Thursday, June 20, 2019

Greek Chicken - Perfect Summer Food

With summer arriving, my palate begins to shift and I daydream about some of the great ingredients to be found. One that comes to mind immediately is lemon. I could make a lemon-thyme chicken or lemon-caper chicken, but with skies the color of the Mediterranean, I immediately crave Greek food. It is my favorite of all ethnic categories of cuisine and there's a good reason - it actually has some similarities to Scandinavian food I grew up on.

This day, I made up a recipe as I looked at potential ingredients.

I slice a large boneless chicken breast on the diagonal into 1/2" thick slices. I put it in a ziploc bag with a small container of plain Greek yogurt, juice of 1 lemon, about a tablespoon of diced roasted red pepper, 1 T. olive oil, 3 cloves minced garlic, salt, pepper, and 1 tsp Italian seasoning. I let it marinate in the fridge and in the evening, I heated up 1 T. butter in a pan and cooked the chicken, turning a few times until it was done - about 5 mins. I removed the chicken, added 1/4 c. sherry, 3 T. diced kalamata olives and 1/4 c. feta cheese. Cooked this until the sherry dried out and then scooped the mix atop each slice of chicken.

[Stored data]
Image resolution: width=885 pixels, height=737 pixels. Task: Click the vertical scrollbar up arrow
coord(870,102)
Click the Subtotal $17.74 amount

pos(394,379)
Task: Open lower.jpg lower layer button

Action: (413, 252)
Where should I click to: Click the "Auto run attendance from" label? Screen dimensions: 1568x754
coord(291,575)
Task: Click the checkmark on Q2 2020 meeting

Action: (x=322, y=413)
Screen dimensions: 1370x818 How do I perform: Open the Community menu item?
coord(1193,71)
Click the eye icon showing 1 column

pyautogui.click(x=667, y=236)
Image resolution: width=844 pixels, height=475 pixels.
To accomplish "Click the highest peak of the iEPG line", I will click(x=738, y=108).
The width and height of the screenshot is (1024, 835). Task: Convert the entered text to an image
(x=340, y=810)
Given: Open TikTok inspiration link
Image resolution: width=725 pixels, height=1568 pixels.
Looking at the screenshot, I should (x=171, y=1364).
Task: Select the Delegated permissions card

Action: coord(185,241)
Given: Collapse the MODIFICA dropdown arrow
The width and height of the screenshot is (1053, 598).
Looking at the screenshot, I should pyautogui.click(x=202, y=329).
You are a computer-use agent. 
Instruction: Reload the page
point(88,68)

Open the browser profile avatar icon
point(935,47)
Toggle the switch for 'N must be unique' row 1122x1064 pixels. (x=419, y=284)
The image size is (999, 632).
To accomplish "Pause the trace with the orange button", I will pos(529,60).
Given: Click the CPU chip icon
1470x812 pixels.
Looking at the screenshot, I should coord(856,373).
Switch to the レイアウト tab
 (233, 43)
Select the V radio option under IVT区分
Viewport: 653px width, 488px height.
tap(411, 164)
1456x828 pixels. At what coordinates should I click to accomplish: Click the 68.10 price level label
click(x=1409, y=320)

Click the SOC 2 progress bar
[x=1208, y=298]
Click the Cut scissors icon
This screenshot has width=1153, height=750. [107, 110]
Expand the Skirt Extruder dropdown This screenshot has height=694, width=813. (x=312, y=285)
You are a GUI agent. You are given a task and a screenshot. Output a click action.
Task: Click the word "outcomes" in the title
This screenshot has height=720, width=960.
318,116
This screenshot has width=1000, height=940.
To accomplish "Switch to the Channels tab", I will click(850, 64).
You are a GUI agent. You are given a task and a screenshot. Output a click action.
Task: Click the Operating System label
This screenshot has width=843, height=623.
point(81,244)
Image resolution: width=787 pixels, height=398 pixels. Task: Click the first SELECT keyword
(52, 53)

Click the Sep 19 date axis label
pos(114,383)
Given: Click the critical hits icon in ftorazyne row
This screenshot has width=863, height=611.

__What you are asked to do__
Can you echo the Greek chicken recipe post in full, word for word? Work only from the Greek chicken recipe post, not from the material.

__Answer section__
Thursday, June 20, 2019

Greek Chicken - Perfect Summer Food

With summer arriving, my palate begins to shift and I daydream about some of the great ingredients to be found. One that comes to mind immediately is lemon. I could make a lemon-thyme chicken or lemon-caper chicken, but with skies the color of the Mediterranean, I immediately crave Greek food. It is my favorite of all ethnic categories of cuisine and there's a good reason - it actually has some similarities to Scandinavian food I grew up on.

This day, I made up a recipe as I looked at potential ingredients.

I slice a large boneless chicken breast on the diagonal into 1/2" thick slices. I put it in a ziploc bag with a small container of plain Greek yogurt, juice of 1 lemon, about a tablespoon of diced roasted red pepper, 1 T. olive oil, 3 cloves minced garlic, salt, pepper, and 1 tsp Italian seasoning. I let it marinate in the fridge and in the evening, I heated up 1 T. butter in a pan and cooked the chicken, turning a few times until it was done - about 5 mins. I removed the chicken, added 1/4 c. sherry, 3 T. diced kalamata olives and 1/4 c. feta cheese. Cooked this until the sherry dried out and then scooped the mix atop each slice of chicken.